So you think you have privacy on the Internet? So did I. In reality, privacy on the Internet is purely an illusion. It doesn’t really exist. While we hide behind our screens, our every move is being recorded and tracked.

Now, we all already knew that some of our information was public. We use social media and deliberately give the Internet access to our thoughts, photos, and lives, but what happens if they access even the information for which we did not provide access to?

According to a New York Times article, Facebook records all your activity, without you even realizing it. It tracks what you like, who you’re friends with, where you’ve been and builds a data profile of you, which it can later sell to different buyers, such as advertisers. An article from Spanish newspaper, El País, explains that Facebook can even build a profile about you and your interests solely based on your friends, without you even opening a Facebook account.

But its not just Facebook. Google has access to almost all of your information and can also access your webcam and microphone whenever they want (The Guardian). Every single Google search you have made is recorded, tracked and used to make a profile for advertisers to cater ads to you based on your interests.

As part of my course, Fundamentals of Computer Science, we were asked to look for the data Google has recorded on our profiles. The results were impressive but unsettling.

Firstly, all of my searches were there. Every video, image or article I had searched for was displayed. I then went to my Google Ad Personalization settings and there I discovered the profile that Google created for advertisers to cater to me. Google knows I’m a 18-24 year old female that is into films, music, reading and foreign language studies. They even knew some information that I have never displayed on any Google searches but I suppose with my browsing patterns, they predicted.

After doing a check-up on what Google knows about me, my professor asked us to try the Google add-on Disconnect. This add-on blocks foreign websites from accessing your data when you are browsing the Internet. It also allows you to see which websites are soliciting your data. After installing it, I visited two websites that I visit regularly and discovered that by visiting those websites I was automatically sharing my data. Disconnect showed me that approximately 12 websites wanted my data when visiting each of them. Websites such as Facebook and Quantserve (which I then discovered is the second biggest name in data tracking) wanted my data.

Finding out about all of this information, has made browsing the internet scary. I sometimes feel like I need to be careful with which websites I visit and with what I do on the Internet so that it wont be used to influence or manipulate me. This reminds me of Glenn Greenwald’s Ted Talk on Why Privacy Matters.

In his Ted Talk, Greenwald analyzes how we, as humans, have become accustomed and are sometimes even willing to be monitored.
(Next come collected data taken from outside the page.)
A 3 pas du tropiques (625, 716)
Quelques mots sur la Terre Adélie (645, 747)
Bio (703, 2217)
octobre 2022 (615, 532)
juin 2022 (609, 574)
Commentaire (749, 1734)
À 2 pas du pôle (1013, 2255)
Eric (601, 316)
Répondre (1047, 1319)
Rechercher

He explains why we should care about our privacy, even if we are not guilty of any illicit activities.

“There are thousands of psychological studies that prove that when somebody knows they are being watched, the behavior they engage in is vastly more conformist and compliant… People, when they are being watched, make decisions that are not the byproduct of their own agency but that are of the expectations that others have of them or the mandates of societal orthodoxy” says Greenwald.

There is no freedom under surveillance. The Internet has opened so many doors and shown us commodities that we might’ve never thought possible. But what good is it worth if freedom and choice are an illusion? We must demand privacy or at least take action to exercise our privacy in any way we can. Our lives and choices are not for profit or exhibition.